There’s a very powerful scene with a trans kid named Vic (Ian Alexander) in the movie. Do you think it’s more important to have those kinds of characters for queer kids to identify with or to educate straight kids?

MS: To be quite honest, I can’t remember exactly what the line was in the script on the day we were shooting it. But Ian came to me and said, “No trans person would say this,” whatever the line was at the time. And I was kind of making an argument with Ian that I understood that but this wasn’t just a trans actor speaking to the trans community. We’re trying to help people who maybe aren’t comfortable with the concept of trans to understand it. So, that was my kind of counter argument, and then Ian came back and said, “Yea, but I just don’t feel comfortable.” And I asked, “What would you say?” And that’s part of the line that Ian ends up saying. But this is part of the process of working with actors. And I was committed to finding a trans actor for the role. I looked at both trans males and trans females for the role. I wasn’t sure which way it would go. But I always appreciate that sort of give and take with any actor when they’re uncomfortable with a line for their character. And Ian, being transgender, obviously had an insight to this character that I didn’t have. And it was a really great moment when Ian helped me tell the story better.

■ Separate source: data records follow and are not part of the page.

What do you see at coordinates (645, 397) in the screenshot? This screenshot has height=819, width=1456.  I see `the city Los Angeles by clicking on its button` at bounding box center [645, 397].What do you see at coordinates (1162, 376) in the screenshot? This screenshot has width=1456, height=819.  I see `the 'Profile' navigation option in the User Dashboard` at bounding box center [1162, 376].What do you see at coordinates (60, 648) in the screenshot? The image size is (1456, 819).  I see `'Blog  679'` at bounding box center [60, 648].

DL: And what I love about that scene is that it applies to so many characters in the movie. I think a lot of the times when you have a trans character included amongst the gallery of other characters, they sort of hold the mantle of “I will not be defined by my body.” But what I love about the movie and the sense of inclusion in it is that it’s something that so many of the characters are dealing with, that what Vic is going through is just one manifestation of thematically what a lot of people go through. And hopefully that does create some commonality, rather than difference in these characters.

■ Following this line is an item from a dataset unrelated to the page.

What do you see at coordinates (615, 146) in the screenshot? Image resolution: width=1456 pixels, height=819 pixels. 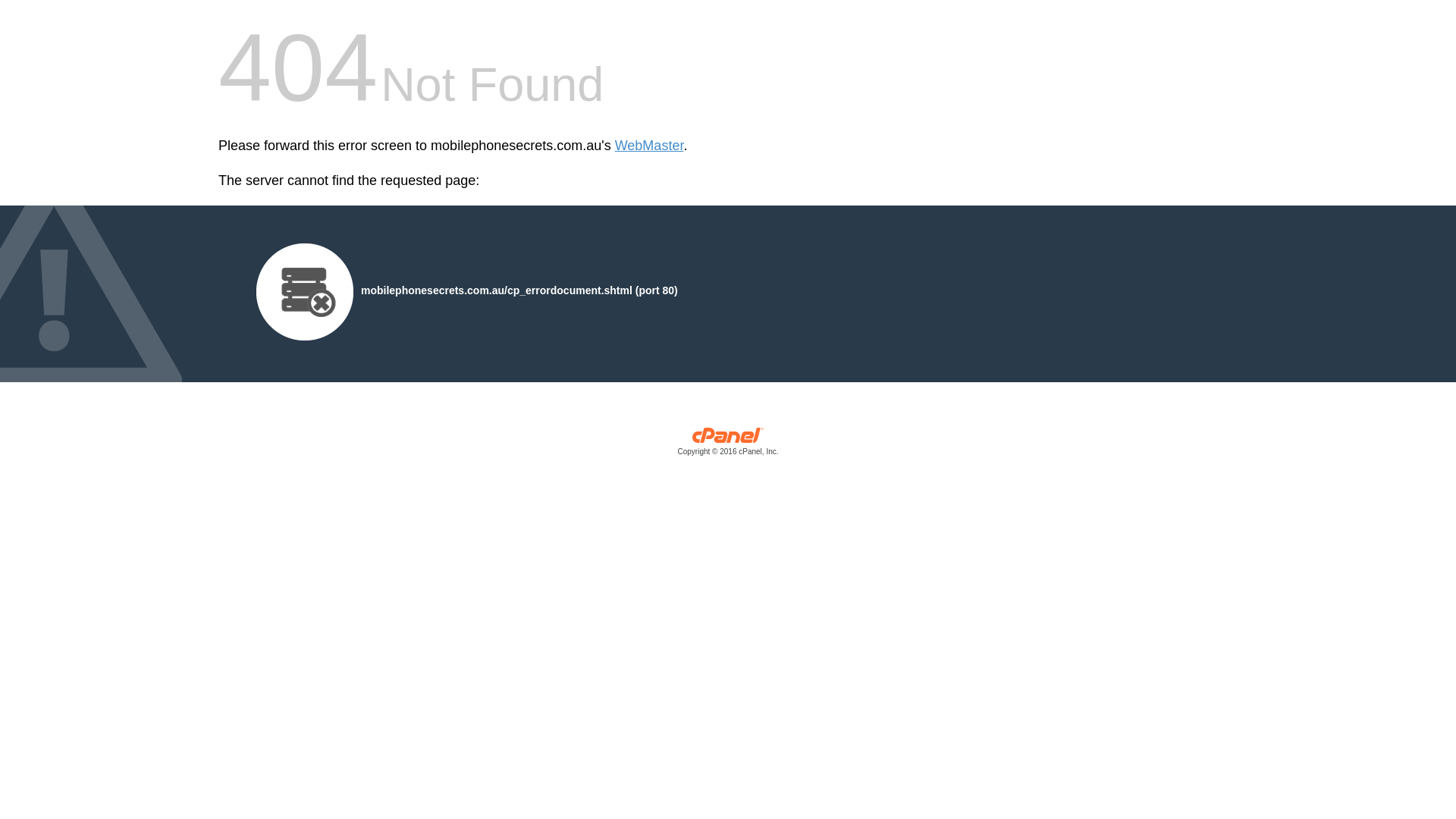 I see `'WebMaster'` at bounding box center [615, 146].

What was it like getting all of these young actors to embody the same character?

MS: Challenging. (LAUGHS) It first started for me in the casting process. I wasn’t doing it consciously, but I realized in the middle of the process that I was picking people who I would consider old souls. Sometimes, I’d be down to two or three people for the same role, and I realized someone didn’t have an old soul, and that’s why I wasn’t pulling the trigger. So, I think that’s the commonality between all the actors and actresses. And then, just on a technical level, I never had all the actors together at the same time because of the way the production was scheduled. So, I wrote letters to everyone in advance of filming, and I asked them to read the entire script, not just for the narrative, but for the A character as if you were playing A in every scene. Even if you’re on five pages, read all of it so that you understand everything that happens before your character comes into the story and where A is going in the story. And the actors said that really helped out.As gay kids, did you ever have a movie or book that resonated with you the way this is resonating with queer kids?

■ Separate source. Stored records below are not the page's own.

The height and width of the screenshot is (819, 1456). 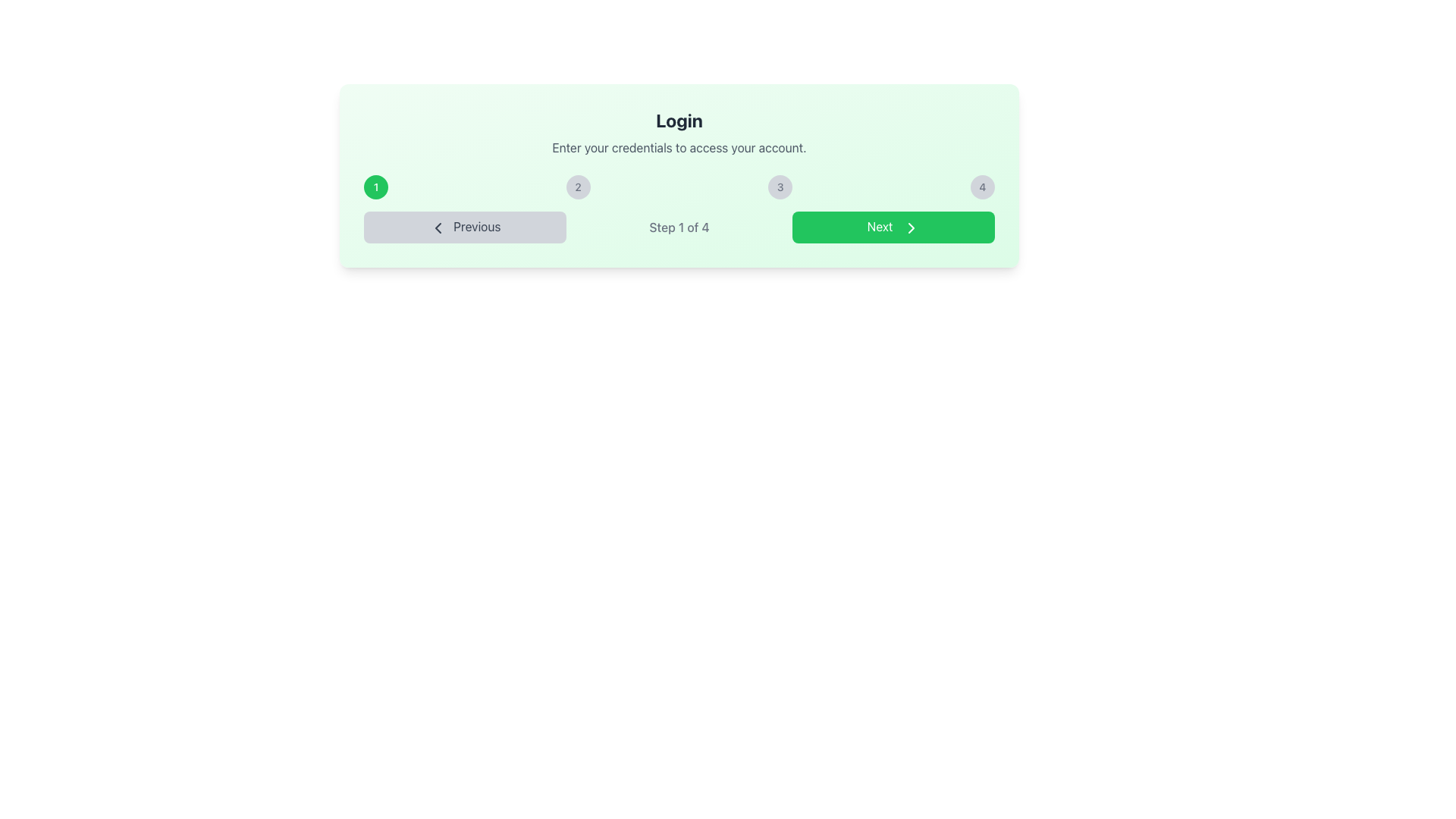 I want to click on the visual cue provided by the forward navigation icon on the green rectangular 'Next' button located at the bottom-right of the card layout, so click(x=910, y=228).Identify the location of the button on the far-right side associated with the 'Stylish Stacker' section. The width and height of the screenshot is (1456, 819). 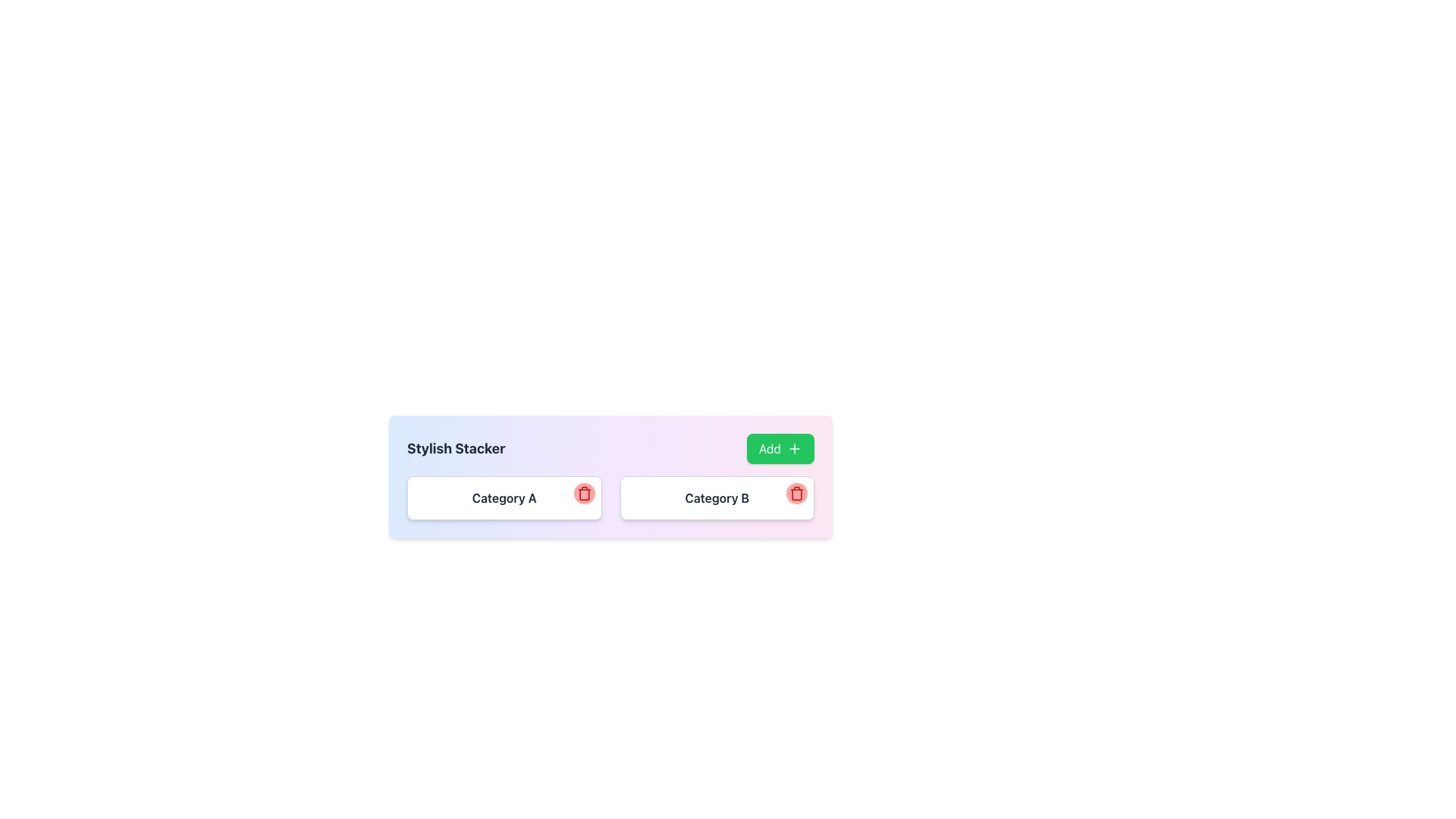
(780, 447). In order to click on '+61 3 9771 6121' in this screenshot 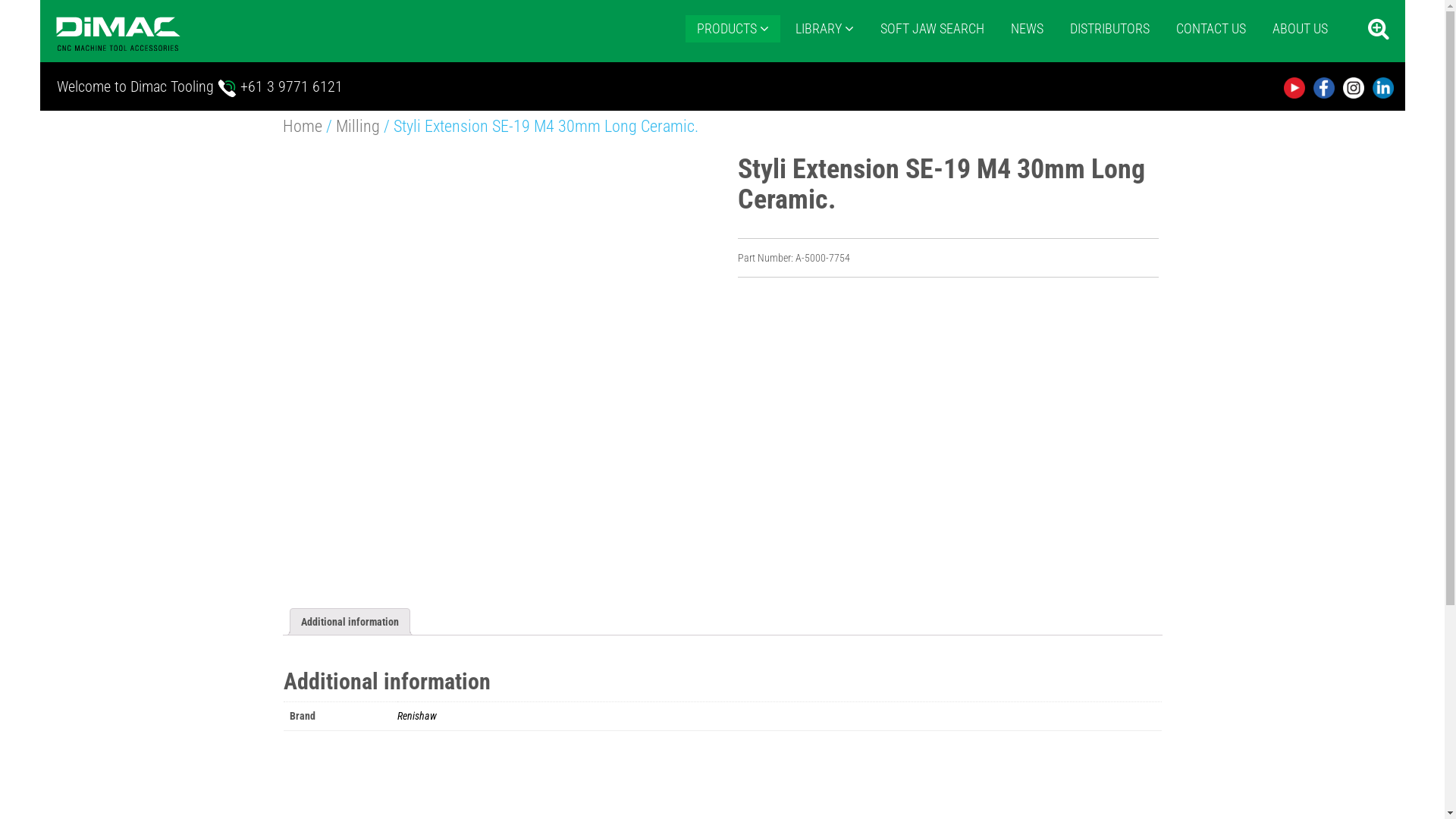, I will do `click(290, 86)`.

DL: That’s a very good question. For me, movie wise, my honest answer, even though he’s allegedly not queer, it all goes back to Duckie in Pretty in Pink for me. That was a character that I related to and thought of. I know he’s allegedly not queer, but in my head, he was. Until Ricky in My So-Called Life came along and showed me a real gay character who had real gay thoughts and was really sweet and really human, I sort of held on to Duckie.

MS: It’s such a great question, and I don’t have an immediate answer to that. I have to kind of dig back in. I mean, I definitely grew up in a time when this wasn’t something shown onscreen. And there weren’t role models. I mean, I would have a crush on Jake from Sixteen Candles. But that’s not the same thing as gay role models.